(Stored items)
##############################

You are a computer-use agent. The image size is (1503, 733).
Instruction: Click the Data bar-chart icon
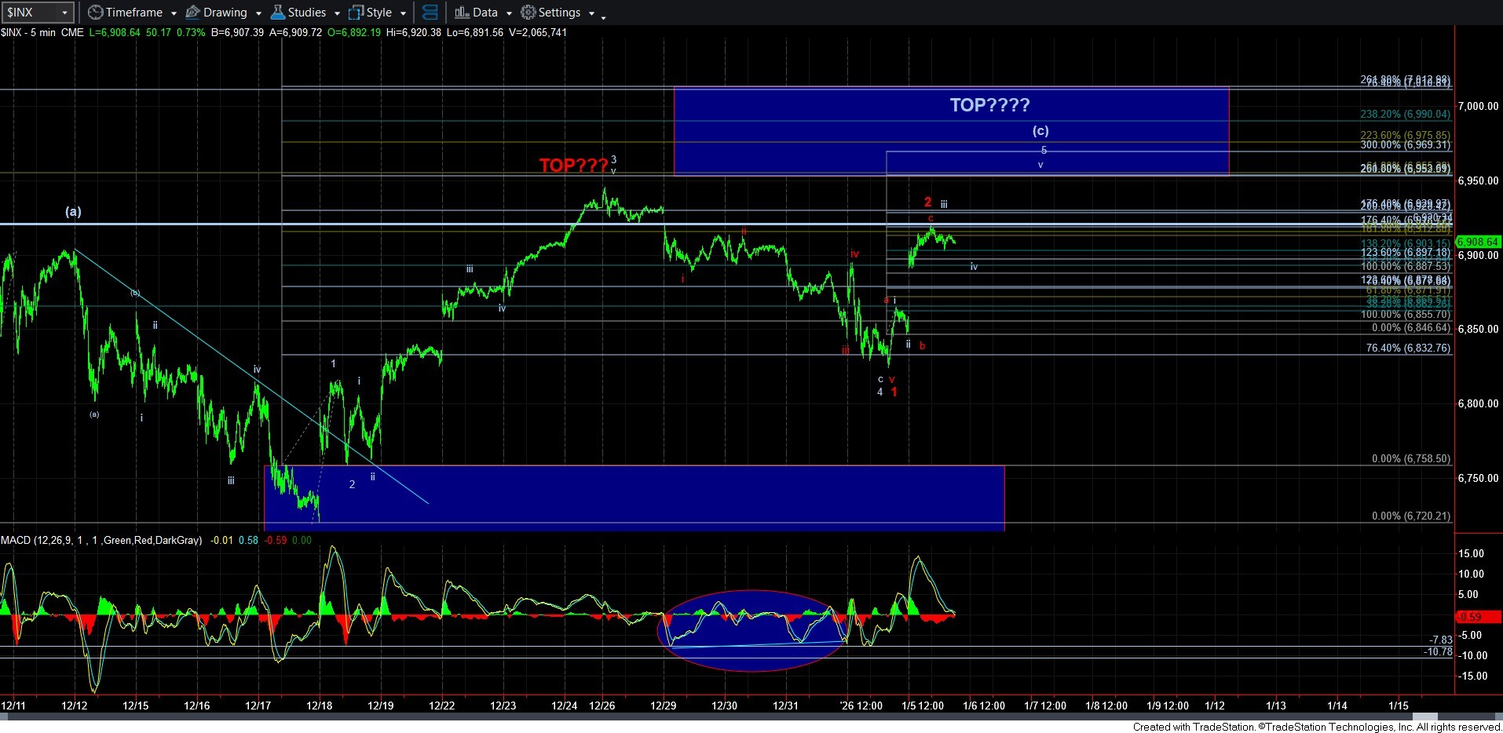coord(462,13)
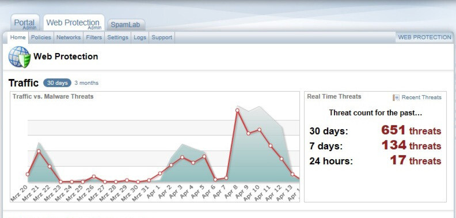Toggle traffic range to 30 days

[x=58, y=83]

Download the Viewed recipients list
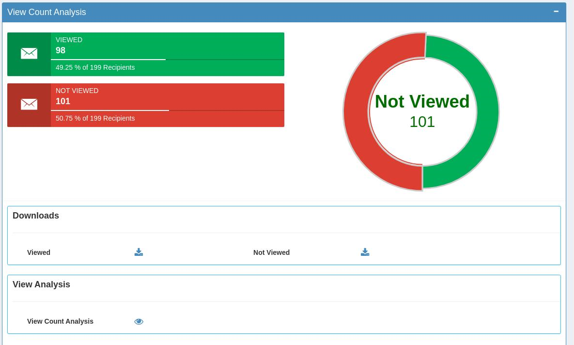click(139, 252)
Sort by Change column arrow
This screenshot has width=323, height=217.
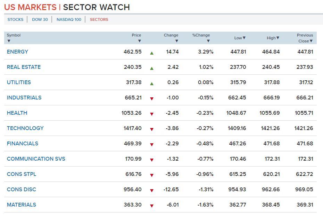coord(176,41)
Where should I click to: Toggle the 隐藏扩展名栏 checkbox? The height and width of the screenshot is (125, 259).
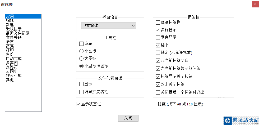point(81,92)

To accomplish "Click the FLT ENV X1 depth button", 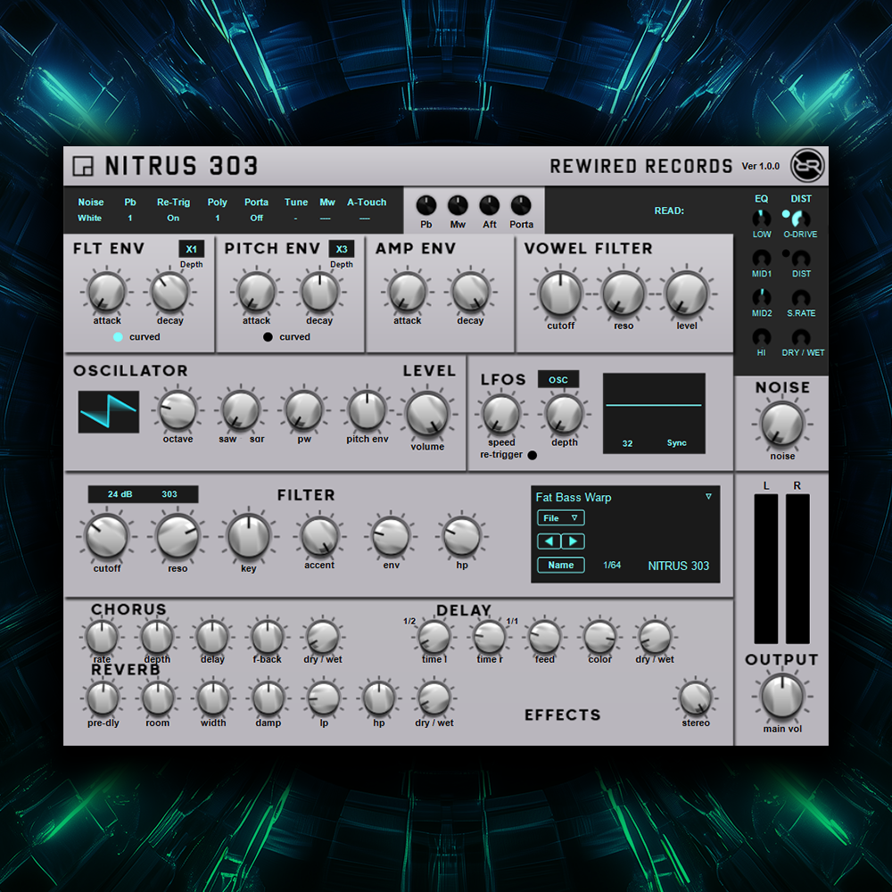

##############################

_Work request_
What is wanted is an exact copy of the lines from the line with "Sort by Change column arrow" through the end of the records, both ends included, pictures excluded.

_Response below_
Sort by Change column arrow
This screenshot has width=323, height=217.
coord(176,41)
Where should I click to: Toggle the 隐藏扩展名栏 checkbox? The height and width of the screenshot is (125, 259).
point(81,92)

To accomplish "Click the FLT ENV X1 depth button", 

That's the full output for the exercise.